Por ese motivo, las recomendaciones de seguridad son claras:
- Nunca tapar las rejillas de ventilación con cartones, plásticos o muebles, ya que cumplen una función vital para la renovación del aire.
- Mantener siempre una ventana abierta apenas unos centímetros, generando una pequeña «rendija» de seguridad que permita la circulación de oxígeno, especialmente cuando se utilizan artefactos que no son de «tiro balanceado».
Una correcta ventilación constituye una de las principales barreras de protección frente a la acumulación de monóxido de carbono.
Prácticas que nunca deben realizarse
Existen conductas que incrementan considerablemente el riesgo de intoxicación y que deben evitarse en todo momento.
Entre las principales advertencias figuran:
- Hornallas y hornos: jamás deben utilizarse para calefaccionar el ambiente. No fueron diseñados para esa función y consumen rápidamente el oxígeno de la habitación.
- Braseros y estufas a querosén: si no queda otra opción que utilizarlos, deben encenderse y apagarse siempre fuera de la casa. Además, nunca se debe dormir con un brasero encendido dentro de una vivienda.
- Grupos electrógenos: deben permanecer siempre en el exterior, ubicados lejos de puertas o ventanas para evitar que los gases ingresen al interior del hogar.

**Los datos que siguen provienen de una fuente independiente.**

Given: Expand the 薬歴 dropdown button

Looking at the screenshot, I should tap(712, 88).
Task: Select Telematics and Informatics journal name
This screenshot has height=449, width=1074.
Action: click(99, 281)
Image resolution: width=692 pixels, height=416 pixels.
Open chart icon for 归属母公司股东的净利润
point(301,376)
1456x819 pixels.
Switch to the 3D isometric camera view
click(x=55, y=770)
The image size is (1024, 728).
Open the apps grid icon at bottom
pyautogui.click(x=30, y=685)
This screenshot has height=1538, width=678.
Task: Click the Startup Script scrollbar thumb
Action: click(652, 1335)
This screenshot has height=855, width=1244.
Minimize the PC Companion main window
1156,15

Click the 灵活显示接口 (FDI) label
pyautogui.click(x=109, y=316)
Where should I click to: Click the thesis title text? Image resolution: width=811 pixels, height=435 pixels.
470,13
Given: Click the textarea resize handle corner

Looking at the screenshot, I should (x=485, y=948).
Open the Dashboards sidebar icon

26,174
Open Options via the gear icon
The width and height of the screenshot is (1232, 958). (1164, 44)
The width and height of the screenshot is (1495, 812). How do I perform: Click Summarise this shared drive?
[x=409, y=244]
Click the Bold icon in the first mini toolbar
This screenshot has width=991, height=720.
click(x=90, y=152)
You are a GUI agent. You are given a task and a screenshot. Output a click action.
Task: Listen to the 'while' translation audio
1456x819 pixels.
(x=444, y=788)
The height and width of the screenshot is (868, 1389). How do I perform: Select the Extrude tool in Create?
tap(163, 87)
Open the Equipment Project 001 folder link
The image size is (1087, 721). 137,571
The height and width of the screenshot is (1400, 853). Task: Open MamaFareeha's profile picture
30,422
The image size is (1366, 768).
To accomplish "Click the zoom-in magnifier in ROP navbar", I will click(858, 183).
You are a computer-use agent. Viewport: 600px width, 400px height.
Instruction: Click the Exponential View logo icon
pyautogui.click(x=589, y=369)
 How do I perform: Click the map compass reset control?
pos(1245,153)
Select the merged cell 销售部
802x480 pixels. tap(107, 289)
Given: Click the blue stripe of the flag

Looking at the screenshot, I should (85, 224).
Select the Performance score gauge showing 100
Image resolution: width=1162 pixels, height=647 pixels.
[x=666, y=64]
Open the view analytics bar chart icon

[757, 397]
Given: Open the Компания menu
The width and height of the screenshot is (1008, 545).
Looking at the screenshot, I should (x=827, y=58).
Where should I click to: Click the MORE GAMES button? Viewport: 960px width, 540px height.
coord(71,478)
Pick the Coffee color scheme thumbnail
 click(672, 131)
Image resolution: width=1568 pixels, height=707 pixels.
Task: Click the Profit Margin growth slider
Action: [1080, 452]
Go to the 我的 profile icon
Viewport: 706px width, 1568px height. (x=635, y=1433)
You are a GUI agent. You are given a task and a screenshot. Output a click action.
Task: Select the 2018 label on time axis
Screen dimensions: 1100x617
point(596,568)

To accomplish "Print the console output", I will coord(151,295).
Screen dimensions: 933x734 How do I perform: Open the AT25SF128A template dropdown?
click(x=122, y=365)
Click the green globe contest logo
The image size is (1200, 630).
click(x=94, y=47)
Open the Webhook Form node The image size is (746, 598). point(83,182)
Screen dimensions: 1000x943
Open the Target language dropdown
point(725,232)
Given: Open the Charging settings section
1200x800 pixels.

Respetar estas recomendaciones disminuye significativamente las posibilidades de una intoxicación accidental.
Cómo reconocer una intoxicación
Uno de los mayores desafíos que presenta el monóxido de carbono es que sus síntomas suelen confundirse con una gripe o una mala digestión.
Por ello, cuando estas manifestaciones aparecen mientras una persona permanece en un ambiente calefaccionado, es fundamental sospechar de una posible intoxicación.
Los síntomas más frecuentes son:
- Dolor de cabeza intenso.
- Náuseas y vómitos.
- Mareos y debilidad.
- Somnolencia o pérdida del conocimiento.
Reconocer estas señales de alerta puede permitir una intervención temprana y evitar consecuencias mayores.
Qué hacer ante la menor sospecha
Frente a una posible intoxicación por monóxido de carbono, actuar con rapidez es determinante.
Las medidas recomendadas son:
- Abrir puertas y ventanas para permitir el ingreso de aire fresco.
- Salir inmediatamente al aire libre.
- Acudir al centro de salud más cercano.
Estas acciones deben realizarse ante la menor sospecha de presencia de monóxido de carbono en el ambiente.
Un aliado para la prevención
Además de todas las medidas de mantenimiento, ventilación y uso responsable de los artefactos, existe una herramienta adicional que puede aportar un margen extra de seguridad.
Se recomienda considerar la instalación de un detector doméstico de monóxido de carbono. Se trata de dispositivos económicos que emiten una alarma sonora cuando detectan niveles peligrosos del gas, brindando el tiempo necesario para reaccionar y abandonar el lugar antes de que la situación se agrave.
En una época del año donde la calefacción se vuelve indispensable, la prevención continúa siendo la herramienta más efectiva para evitar intoxicaciones. La revisión periódica de los artefactos, la ventilación permanente de los ambientes, el uso correcto de los sistemas de calefacción y la rápida identificación de los síntomas constituyen medidas esenciales para proteger la salud y reducir el riesgo que representa el monóxido de carbono, un enemigo invisible que cada invierno vuelve a poner en alerta a los hogares.